It’s Monday

The Monday morning gossip around the keyboard is speculating about Joe Biden’s VP, cabinet positions, etc. The most succinct list is produced from Axios:

“Joe Biden confidants are privately discussing potential leaders and Cabinet members for his White House, including the need to name a woman or African American — perhaps both — as vice president.

John Kerry would love to take a new Cabinet position. Mike Bloomberg would be a top possibility to head the World Bank.

Sally Yates, the deputy attorney general under Obama who stood up to Trump and was fired is a leading contender for attorney general. Sen. Elizabeth Warren as Treasury secretary.

Jamie Dimon — chairman and CEO of JPMorgan Chase, and mentioned over the years as a potential presidential candidate — would also be considered for Treasury.

Another possibility to head Treasury: Anne Finucane, vice chairman of Bank of America.

Behind the curtain: Campaign officials say the name game isn’t where Biden’s head is — he knows he has major primary and general-election fights ahead.

Officials point out they don’t yet have a transition — and haven’t run a process that would surface new talent, like Dr. Steven Chu, the Nobel Prize physicist who was Obama’s first secretary of energy.

It’s a sign of the sudden optimism around his candidacy that some in his circle of trust are starting to think down the road.”

It’s Monday morning and it will rain all day. No garden work today; mariner likely will stay in his workshop to make trellises for tomato plants.

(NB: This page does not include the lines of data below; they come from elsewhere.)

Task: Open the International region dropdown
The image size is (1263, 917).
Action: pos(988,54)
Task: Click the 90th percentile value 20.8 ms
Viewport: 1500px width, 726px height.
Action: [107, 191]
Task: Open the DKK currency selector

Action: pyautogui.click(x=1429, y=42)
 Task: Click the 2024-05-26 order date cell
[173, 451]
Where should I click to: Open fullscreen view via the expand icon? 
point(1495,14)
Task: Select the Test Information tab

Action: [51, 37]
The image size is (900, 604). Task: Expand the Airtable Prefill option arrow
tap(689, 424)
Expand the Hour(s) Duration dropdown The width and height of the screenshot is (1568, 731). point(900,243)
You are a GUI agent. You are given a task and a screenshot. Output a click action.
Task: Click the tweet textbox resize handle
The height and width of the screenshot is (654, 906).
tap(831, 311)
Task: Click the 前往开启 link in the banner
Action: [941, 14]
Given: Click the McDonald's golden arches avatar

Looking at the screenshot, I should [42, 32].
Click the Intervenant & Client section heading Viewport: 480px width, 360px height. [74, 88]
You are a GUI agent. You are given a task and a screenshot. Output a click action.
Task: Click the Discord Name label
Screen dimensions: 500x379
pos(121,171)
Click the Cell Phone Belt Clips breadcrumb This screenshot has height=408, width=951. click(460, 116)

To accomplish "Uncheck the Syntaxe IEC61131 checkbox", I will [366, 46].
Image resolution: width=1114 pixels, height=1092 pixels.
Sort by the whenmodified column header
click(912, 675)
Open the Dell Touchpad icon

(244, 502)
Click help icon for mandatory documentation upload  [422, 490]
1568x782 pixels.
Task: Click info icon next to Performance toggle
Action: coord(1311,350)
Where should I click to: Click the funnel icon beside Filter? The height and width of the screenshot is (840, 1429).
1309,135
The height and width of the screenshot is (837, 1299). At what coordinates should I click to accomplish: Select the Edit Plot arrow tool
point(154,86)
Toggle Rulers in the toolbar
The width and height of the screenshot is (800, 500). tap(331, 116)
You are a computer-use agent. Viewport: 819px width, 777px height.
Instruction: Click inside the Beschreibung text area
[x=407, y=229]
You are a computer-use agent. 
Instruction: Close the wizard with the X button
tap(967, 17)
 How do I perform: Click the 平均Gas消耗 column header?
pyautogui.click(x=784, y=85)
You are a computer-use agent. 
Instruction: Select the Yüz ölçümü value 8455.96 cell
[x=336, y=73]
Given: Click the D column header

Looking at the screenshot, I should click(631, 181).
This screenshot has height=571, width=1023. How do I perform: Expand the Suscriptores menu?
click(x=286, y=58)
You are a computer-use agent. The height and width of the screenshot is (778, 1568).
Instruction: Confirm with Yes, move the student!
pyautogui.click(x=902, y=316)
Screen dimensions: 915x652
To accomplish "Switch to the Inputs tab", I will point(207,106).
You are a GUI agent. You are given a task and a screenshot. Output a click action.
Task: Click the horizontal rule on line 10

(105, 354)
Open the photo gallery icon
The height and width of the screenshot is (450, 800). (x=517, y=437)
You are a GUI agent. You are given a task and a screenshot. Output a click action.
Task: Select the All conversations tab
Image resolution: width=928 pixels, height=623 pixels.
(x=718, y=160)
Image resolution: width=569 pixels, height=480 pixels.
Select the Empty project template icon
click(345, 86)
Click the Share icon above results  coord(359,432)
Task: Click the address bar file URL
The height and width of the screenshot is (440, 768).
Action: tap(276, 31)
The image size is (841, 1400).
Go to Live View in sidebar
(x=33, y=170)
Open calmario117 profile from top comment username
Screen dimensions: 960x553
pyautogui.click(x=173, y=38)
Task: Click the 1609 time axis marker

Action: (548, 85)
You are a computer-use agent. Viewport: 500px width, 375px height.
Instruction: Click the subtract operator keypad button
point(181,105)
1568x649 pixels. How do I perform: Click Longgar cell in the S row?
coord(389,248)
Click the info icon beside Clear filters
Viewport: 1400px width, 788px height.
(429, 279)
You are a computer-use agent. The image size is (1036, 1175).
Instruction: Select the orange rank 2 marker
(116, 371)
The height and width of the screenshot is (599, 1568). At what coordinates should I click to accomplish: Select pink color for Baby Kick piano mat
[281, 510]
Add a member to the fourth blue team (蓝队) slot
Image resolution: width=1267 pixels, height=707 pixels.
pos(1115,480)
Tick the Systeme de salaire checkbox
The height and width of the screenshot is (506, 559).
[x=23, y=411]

As many families plan to do, mariner’s family is having a family get together this spring. This involves airline flights, interstate travel, old folks, children and dogs. The question for family gatherings is whether the virus will permit them.

In response to Ben’s speculation about the disappearance of Earth in the storm of the Sun’s death and therefore sustainability in the long run is not sustainable, Guru chimed in with his typical abstruse comment: There is no ultimate sustainability in the Universe. The Universe is the result of an explosion and, like explosions, will continue to dissipate that original energy until it is gone. This fact resides in all objects in space and in every living creature on Earth and elsewhere. There is no object or circumstance that does not dissipate energy from that original explosion.

First, however, humanity must make it to the twenty-second century. In the meantime, mariner is off to his shop to dissipate some energy making trellises.